To support faster development *and* better performance Richard and I pushed through a large refactoring of NonlinearFactors.
The following are the biggest changes:
1) NonLinearFactor1 and NonLinearFactor2 are now templated on Config, Key type, and X type, where X is the argument to the measurement function.
2) The measurement itself is no longer kept in the nonlinear factor. Instead, a derived class (see testVSLAMFactor, testNonlinearEquality, testPose3Factor etc...) has to implement a function to compute the errors, "evaluateErrors". Instead of (h(x)-z), it needs to return (z-h(x)), so Ax-b is an approximation of the error. IMPORTANT: evaluateErrors needs - if asked - *combine* the calculation of the function value h(x) and the derivatives dh(x)/dx. This was a major performance issue. To do this, boost::optional<Matrix&> arguments are provided, and tin EvaluateErrors you just says something like
if (H) *H = Matrix_(3,6,....);
3) We are no longer using int or strings for nonlinear factors. Instead, the preferred key type is now Symbol, defined in Key.h. This is both fast and cool: you can construct it from an int, and cast it to a strong. It also does type checking: a Symbol<Pose3,'x'> will not match a Symbol<Pose2,'x'>
4) minor: take a look at LieConfig.h: it help you avoid writing a lot of code bu automatically creating configs for a certain type. See e.g. Pose3Config.h. A "double" LieConfig is on the way - Thanks Richard and Manohar !
1) eliminate methods no longer return a shared pointer. Shared pointers are good for Factors and Conditionals (which are also non-copyable), because these are often passed around under the hood. However, a BayesNet is simple a list of shared pointers and hence does not cost a lot to return as an object (which is compiler-optimized anyway: there is no copy). So, the signature of all eliminate methods changed to simply return a BayesNet<> object (not a shared pointer).
2) GaussianBayesNet::optimize is now replaced by optimize(GaussianBayesNet) and returns a VectorConfig and not a shared pointer
3) GaussianBayesNet and SymbolicBayesNet are now simply typedefs, not derived classes. This is desirable because the BayesTree class uses templated methods that return BayesNet<Conditional>, not a specific BayesNet derived class.

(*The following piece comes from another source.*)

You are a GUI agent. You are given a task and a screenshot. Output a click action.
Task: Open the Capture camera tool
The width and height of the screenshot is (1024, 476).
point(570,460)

This simplifies Bayes nets quite a bit. Also created a Conditional base class, derived classes ConditionalGaussian and SymbolicConditional
Finally, some changes were needed because I moved some headers to .cpp
* Factors are now templated on the configuration type. Factor Graphs are now templated on the factor type and configuration type.
* LinearFactor is a factor on an FGConfig.
* LinearFactorGraph uses LinearFactor and FGConfig.
* NonLinearFactor is still templated on Config.
* NonLinearFactorGraph uses NonLinearFactors, but is still templated on Config.
* Tests and VSLAMFactor have been updated to reflect those changes.
(1) FactorGraph and NonlinearOptimizer now no longer have a .cpp file, but a -inl.h file as in [http://google-styleguide.googlecode.com/svn/trunk/cppguide.xml Google's C++ Style Guide]. This means if you expect to instantiate one of the functions in a cpp file, you have to include the -inl.h file.
(1) getOrdering is now in FactorGraph, and the non-linear version does *not* take a config anymore.
Long version: I made this change because colamd works on the graph structure alone, and should not depend on the type of graph. Instead, because getOrdering happened to implemented in LinearFactorGraph first, the non-linear version converted to a linear factor graph (at the cost of an unnecessary linearization), and then threw all that away to call colamd. To implement this in a key-neutral way (a hidden agenda), i had to modify the keys_ type to a list, so a lot of changes resulted from that.